Document passage>
━━━━━━━━━━━━━━━━━━━━

You may find these interesting; the second link in particular.

- https://lists.gnu.org/archive/html/bug-bash/2006-12/msg00033.html
- https://lists.gnu.org/archive/html/bug-bash/2006-12/msg00035.html
- http://std.dkuug.dk/JTC1/SC22/WG15/docs/rr/9945-2/9945-2-98.html

Though I was aware of these behaviours, I do find the POSIX wording to be 
unclear as concerns the observations made by the second link, to say the least. 
I would add that it is possible to have it both ways, so to speak, though the 
means of going about it are no less confusing than the topic at large.

$ IFS=,
$ str="a,b"
$ arr=($str""); declare -p arr
declare -a arr=([0]="a" [1]="b")
$ str="a,b,"
$ arr=($str""); declare -p arr # duly coercing an empty field that some may 
expect or wish for
declare -a arr=([0]="a" [1]="b" [2]="")

-- 
Kerin Millar



Re: IFS field splitting doesn't conform with POSIX

2023-03-30 Thread Felipe Contreras
On Thu, Mar 30, 2023 at 10:10 AM Oğuz İsmail Uysal
 wrote:
>
> On 3/30/23 2:12 PM, Felipe Contreras wrote:
> >  IFS=,
> >  str='foo,bar,,roo,'
> >  printf '"%s"\n' $str
> zsh is the only shell that generates an empty last field, no other shell
> exhibits this behavior.

So? This is argumentum ad populum. The fact that most shells do X
doesn't imply that POSIX says X.

It could very well mean that all shells are implementing POSIX wrong.
Except zsh.

Or it could mean POSIX doesn't specify which behavior is correct.

> Besides your link says:
>  >The shell shall treat each character of the IFS as a delimiter and use
> the delimiters as *field >terminators* to split the results of parameter
> expansion, command substitution, and arithmetic >expansion into fields.
>
> So the delimiters terminate fields, not separate them.

Yes. 'foo,bar,' has two terminators, and therefore two fields.
'foo,bar,roo' has two terminators and therefore two fields, plus
garbage.

You want to interpret 'foo' as a field, even though it does not have
an an explicit terminator. But that's not specified anywhere in POSIX.

POSIX doesn't say what should be done with the text after the last
terminator. You could throw it away and still be conforming to POSIX.

-- 
Felipe Contreras



Re: IFS field splitting doesn't conform with POSIX

2023-03-30 Thread Oğuz İsmail Uysal

On 3/30/23 2:12 PM, Felipe Contreras wrote:

 IFS=,
 str='foo,bar,,roo,'
 printf '"%s"\n' $str
zsh is the only shell that generates an empty last field, no other shell 
exhibits this behavior.

━━━━━━━━━━━━━━━━━━━━

Required actions>
[1] From the IFS field-splitting thread, output the text from "Or it could" to "therefore two fields.".
[2] Shorten the paragraph of the IFS field-splitting thread that begins "Though I was aware of these behaviours", keeping its main points.
[3] In one to three sentences, explain why Felipe Contreras in the IFS field-splitting thread rejects the point that zsh is the only shell generating an empty last field.

Extracted records>
━━━━━━━━━━━━━━━━━━━━

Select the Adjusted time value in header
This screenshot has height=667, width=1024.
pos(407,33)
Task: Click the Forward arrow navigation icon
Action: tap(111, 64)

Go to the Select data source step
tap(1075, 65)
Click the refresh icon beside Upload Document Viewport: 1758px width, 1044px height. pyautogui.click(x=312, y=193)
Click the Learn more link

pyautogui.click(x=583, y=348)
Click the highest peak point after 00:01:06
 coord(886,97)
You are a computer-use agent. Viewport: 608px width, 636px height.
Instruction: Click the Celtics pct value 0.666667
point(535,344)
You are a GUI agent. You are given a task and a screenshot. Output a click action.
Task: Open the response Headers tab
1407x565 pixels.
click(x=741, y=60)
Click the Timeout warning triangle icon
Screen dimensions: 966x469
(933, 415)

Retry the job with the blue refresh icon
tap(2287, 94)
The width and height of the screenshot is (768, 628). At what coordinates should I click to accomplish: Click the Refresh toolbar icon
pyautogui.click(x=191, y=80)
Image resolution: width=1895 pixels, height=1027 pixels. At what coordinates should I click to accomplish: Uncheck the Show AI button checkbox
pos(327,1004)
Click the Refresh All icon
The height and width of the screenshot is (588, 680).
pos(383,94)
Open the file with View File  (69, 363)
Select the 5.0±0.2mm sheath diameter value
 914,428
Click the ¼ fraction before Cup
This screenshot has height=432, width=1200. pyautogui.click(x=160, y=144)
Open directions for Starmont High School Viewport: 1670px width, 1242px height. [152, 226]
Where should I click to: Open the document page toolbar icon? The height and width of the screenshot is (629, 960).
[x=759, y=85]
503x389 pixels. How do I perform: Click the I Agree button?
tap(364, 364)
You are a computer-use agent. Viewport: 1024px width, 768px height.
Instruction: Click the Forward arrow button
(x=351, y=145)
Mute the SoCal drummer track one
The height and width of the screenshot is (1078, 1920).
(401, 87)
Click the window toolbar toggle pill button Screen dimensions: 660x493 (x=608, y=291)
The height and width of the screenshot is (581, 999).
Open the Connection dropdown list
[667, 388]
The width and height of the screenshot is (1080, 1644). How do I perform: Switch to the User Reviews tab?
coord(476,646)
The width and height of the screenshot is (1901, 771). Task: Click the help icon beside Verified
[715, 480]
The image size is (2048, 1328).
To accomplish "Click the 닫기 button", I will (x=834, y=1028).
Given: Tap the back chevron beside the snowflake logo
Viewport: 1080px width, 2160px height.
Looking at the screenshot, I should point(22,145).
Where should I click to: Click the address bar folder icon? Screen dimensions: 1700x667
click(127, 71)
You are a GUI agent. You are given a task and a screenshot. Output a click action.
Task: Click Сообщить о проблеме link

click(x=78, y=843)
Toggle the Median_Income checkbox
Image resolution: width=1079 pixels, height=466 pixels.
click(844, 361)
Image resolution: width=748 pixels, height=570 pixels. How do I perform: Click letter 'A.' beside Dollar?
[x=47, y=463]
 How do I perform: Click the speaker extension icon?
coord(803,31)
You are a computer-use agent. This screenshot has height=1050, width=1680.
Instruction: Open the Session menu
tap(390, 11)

━━━━━━━━━━━━━━━━━━━━

Results in order>
[1]
Or it could mean POSIX doesn't specify which behavior is correct.

> Besides your link says:
>  >The shell shall treat each character of the IFS as a delimiter and use
> the delimiters as *field >terminators* to split the results of parameter
> expansion, command substitution, and arithmetic >expansion into fields.
>
> So the delimiters terminate fields, not separate them.

Yes. 'foo,bar,' has two terminators, and therefore two fields.

[2] The writer already knew these behaviors but finds the POSIX wording unclear, to say the least, about what the second link observes. The writer adds that it is possible to have both outcomes, though the method is as confusing as the topic itself.

[3] He calls that point argumentum ad populum, because most shells doing something does not mean POSIX says to do it. It could mean that every shell except zsh implements POSIX wrongly, or that POSIX does not specify which behavior is correct.